## PROBLEM REQUIREMENTS
Lay out as a numbered list the part of the rows below that opens with the line containing "the right circle" and runs through the end of the rows, leaving out blank lines.

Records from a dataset
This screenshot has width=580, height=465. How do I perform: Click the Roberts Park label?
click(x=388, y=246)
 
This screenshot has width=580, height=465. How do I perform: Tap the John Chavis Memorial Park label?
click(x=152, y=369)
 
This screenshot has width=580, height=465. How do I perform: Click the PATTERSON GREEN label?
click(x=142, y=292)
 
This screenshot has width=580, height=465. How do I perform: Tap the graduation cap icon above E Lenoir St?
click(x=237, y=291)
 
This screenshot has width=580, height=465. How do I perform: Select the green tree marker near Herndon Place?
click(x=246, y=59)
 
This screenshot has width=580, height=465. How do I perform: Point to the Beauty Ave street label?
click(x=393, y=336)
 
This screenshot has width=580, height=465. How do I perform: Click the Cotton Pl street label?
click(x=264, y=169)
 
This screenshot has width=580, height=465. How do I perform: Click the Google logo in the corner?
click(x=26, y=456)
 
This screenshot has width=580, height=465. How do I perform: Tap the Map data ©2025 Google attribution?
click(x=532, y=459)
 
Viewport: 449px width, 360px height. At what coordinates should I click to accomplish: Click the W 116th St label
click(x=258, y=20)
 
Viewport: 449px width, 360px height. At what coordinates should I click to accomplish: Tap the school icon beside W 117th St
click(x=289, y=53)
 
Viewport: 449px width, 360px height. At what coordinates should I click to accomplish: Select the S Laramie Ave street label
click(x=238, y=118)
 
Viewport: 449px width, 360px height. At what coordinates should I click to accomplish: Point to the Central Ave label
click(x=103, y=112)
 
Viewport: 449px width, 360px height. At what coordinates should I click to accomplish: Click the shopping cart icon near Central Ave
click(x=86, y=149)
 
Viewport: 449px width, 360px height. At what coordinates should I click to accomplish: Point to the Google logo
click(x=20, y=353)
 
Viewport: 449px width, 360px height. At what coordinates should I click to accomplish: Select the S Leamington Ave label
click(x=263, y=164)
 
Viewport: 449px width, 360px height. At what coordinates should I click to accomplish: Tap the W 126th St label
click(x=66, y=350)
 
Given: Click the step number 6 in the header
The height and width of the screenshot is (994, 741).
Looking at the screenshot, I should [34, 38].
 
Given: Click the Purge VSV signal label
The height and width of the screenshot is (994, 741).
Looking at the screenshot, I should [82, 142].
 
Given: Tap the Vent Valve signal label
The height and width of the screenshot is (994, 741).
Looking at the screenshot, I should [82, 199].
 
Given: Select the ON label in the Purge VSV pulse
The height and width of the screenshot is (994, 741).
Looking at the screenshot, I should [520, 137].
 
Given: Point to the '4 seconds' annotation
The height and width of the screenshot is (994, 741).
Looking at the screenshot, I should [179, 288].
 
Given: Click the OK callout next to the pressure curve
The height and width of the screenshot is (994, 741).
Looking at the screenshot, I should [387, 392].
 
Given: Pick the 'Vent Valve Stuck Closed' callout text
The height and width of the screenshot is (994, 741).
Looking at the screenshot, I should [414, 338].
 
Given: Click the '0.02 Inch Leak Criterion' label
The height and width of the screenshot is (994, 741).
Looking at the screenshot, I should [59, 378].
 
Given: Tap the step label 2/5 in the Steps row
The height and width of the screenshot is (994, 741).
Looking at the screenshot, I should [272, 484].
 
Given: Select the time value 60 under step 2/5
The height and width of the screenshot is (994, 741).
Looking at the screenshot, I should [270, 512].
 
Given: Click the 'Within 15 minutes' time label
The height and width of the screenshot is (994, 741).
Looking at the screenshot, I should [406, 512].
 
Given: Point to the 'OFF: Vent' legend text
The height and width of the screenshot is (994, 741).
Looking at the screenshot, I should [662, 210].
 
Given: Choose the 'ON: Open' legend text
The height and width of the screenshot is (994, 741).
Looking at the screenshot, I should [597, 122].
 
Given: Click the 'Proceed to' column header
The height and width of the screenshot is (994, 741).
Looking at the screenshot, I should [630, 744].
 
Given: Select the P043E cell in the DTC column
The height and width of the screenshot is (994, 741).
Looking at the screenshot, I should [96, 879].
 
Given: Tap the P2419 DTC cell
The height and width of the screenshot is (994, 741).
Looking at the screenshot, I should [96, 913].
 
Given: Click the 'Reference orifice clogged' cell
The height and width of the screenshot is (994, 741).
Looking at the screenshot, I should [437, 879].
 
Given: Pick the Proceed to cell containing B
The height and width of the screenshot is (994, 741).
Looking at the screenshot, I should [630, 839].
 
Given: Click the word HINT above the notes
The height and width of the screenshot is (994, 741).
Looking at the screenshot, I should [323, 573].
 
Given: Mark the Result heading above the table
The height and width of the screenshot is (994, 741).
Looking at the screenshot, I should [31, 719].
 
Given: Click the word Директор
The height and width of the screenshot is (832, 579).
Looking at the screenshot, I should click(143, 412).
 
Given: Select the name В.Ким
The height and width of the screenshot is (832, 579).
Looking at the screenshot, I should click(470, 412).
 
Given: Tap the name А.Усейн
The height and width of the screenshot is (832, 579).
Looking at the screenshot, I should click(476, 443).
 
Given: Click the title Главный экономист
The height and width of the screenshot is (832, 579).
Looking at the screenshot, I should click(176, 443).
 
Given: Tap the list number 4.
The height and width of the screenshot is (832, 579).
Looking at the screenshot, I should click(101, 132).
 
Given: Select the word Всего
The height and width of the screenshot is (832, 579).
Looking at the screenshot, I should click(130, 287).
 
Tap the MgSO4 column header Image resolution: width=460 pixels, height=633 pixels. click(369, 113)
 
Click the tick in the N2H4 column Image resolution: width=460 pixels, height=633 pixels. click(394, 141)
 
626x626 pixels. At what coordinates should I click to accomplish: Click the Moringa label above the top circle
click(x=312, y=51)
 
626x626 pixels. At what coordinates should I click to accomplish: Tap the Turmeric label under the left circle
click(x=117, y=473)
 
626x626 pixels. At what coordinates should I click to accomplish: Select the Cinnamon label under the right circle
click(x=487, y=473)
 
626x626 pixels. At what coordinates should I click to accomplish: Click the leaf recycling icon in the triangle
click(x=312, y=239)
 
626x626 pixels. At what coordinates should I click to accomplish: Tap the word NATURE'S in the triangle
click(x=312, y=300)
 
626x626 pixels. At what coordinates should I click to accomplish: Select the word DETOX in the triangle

## RESPONSE TO THE EXERCISE
1. 626x626 pixels. At what coordinates should I click to accomplish: Select the Cinnamon label under the right circle
2. click(x=487, y=473)
3. 626x626 pixels. At what coordinates should I click to accomplish: Click the leaf recycling icon in the triangle
4. click(x=312, y=239)
5. 626x626 pixels. At what coordinates should I click to accomplish: Tap the word NATURE'S in the triangle
6. click(x=312, y=300)
7. 626x626 pixels. At what coordinates should I click to accomplish: Select the word DETOX in the triangle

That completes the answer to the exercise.